Dienstag, 11. September 2012

Rainer Maria Rilke - Lied - Egon Schiele



Die Finger, die Finger! Das Ohr. Und eine Augenbraue!
Die trennt die gefaltete Stirn vom Jünglingsgesicht.
Was wird hier gedacht?

LIED

Du, der ichs nicht sage, dass ich bei Nacht
weinend liege,
deren Wesen mich müde macht
wie eine Wiege.
Du, die mir nicht sagt, wenn sie wacht
meinetwillen:
wie, wenn wir diese Pracht
ohne zu stillen
in uns ertrügen?
- - - - -
Sieh dir die Liebenden an,
wenn erst das Bekennen begann,
wie bald sie lügen.
- - - - -
Du machst mich allein.

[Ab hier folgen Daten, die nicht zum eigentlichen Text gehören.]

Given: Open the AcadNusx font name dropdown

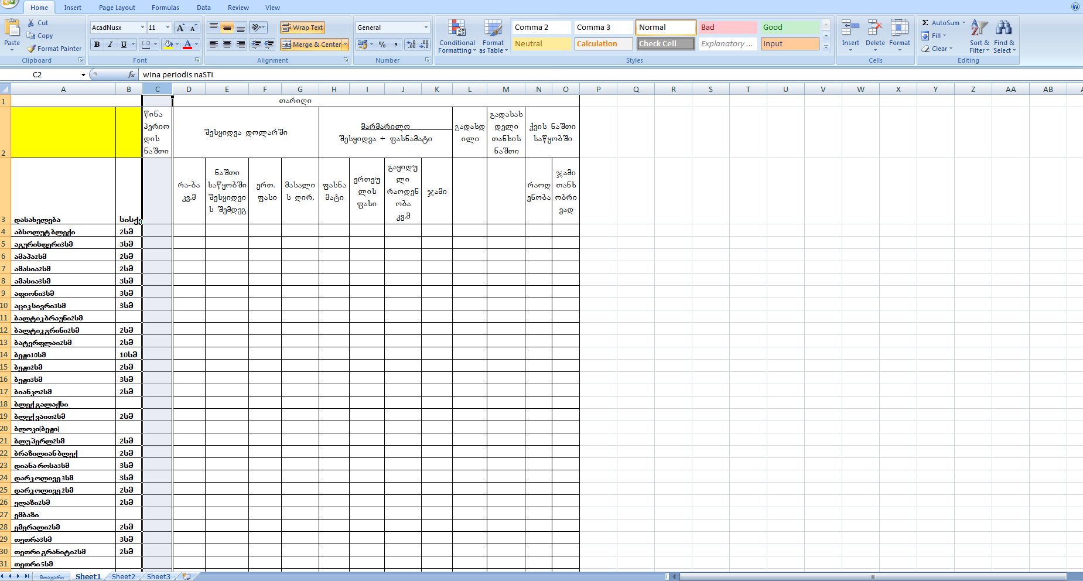Looking at the screenshot, I should point(142,28).
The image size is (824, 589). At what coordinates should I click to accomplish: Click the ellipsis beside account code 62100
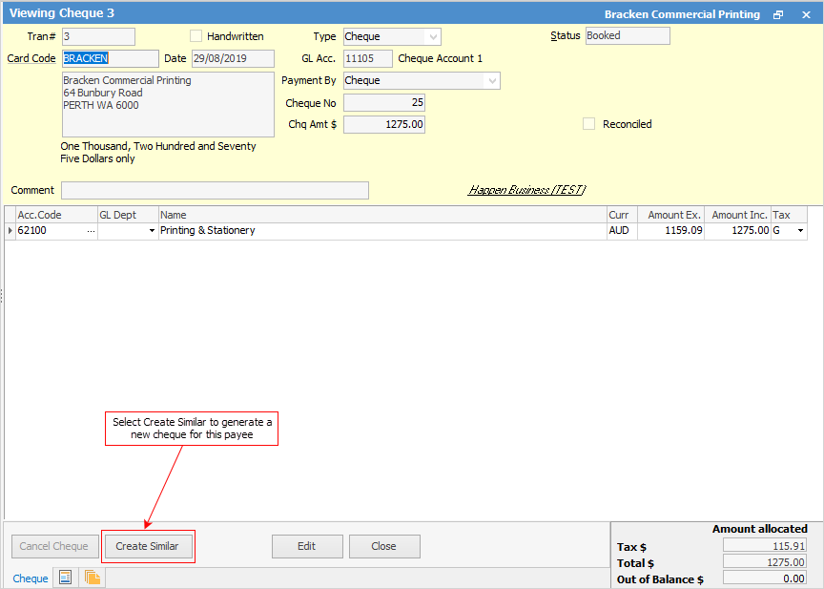91,231
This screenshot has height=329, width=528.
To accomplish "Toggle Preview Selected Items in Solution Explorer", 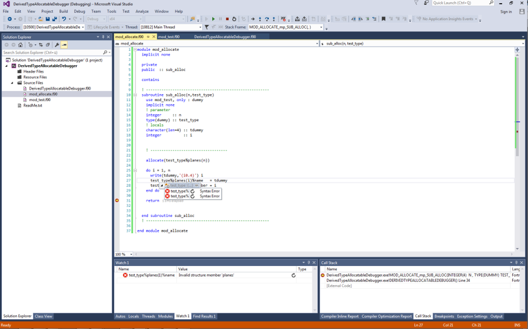I will 64,45.
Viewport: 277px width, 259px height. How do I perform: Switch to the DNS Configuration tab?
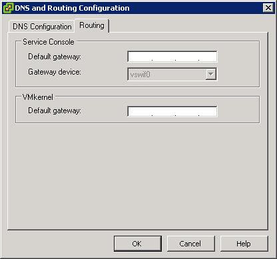tap(42, 27)
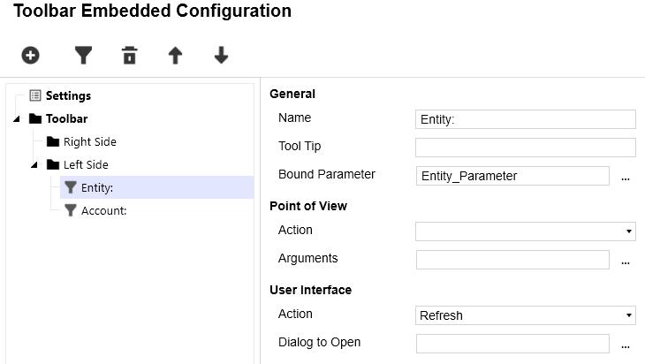Select the Account: tree item

pyautogui.click(x=104, y=210)
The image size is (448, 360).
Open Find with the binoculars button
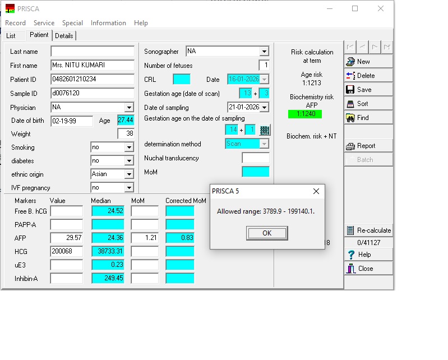click(x=368, y=118)
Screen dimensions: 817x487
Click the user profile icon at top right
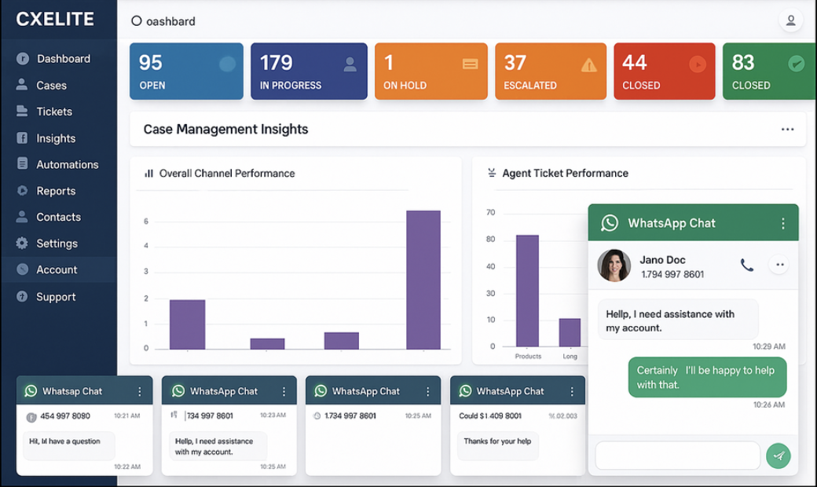point(790,20)
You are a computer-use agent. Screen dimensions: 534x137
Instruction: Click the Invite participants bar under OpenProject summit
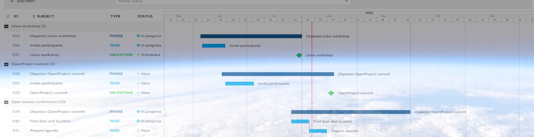pos(239,83)
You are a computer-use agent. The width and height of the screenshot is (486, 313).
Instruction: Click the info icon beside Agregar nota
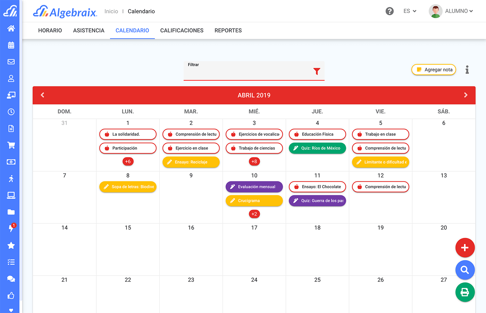coord(467,70)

Dich einzig kann ich vertauschen.
Eine Weile bist dus, dann wieder ist es das Rauschen,
oder es ist ein Duft ohne Rest.
Ach, in den Armen hab ich sie alle verloren,
du nur, du wirst immer wieder geboren:
weil ich niemals dich anhielt, halt ich dich fest.

Rainer Maria Rilke

Egon Schiele, Selbstbildnis in oranger Jacke, 1913
Bleistift, Aquarell, Deckfarben, auf Japanpapier
Albertina, Wien

1 Kommentar:

  1. Schiele und Rilke. Vielleicht sind sie beide so gut, weil sie ihre Form gefunden haben, viel von sich preiszugeben, aber doch immer etwas offenzulassen, in das ein Anderer für Momente hineinschlüpfen darf.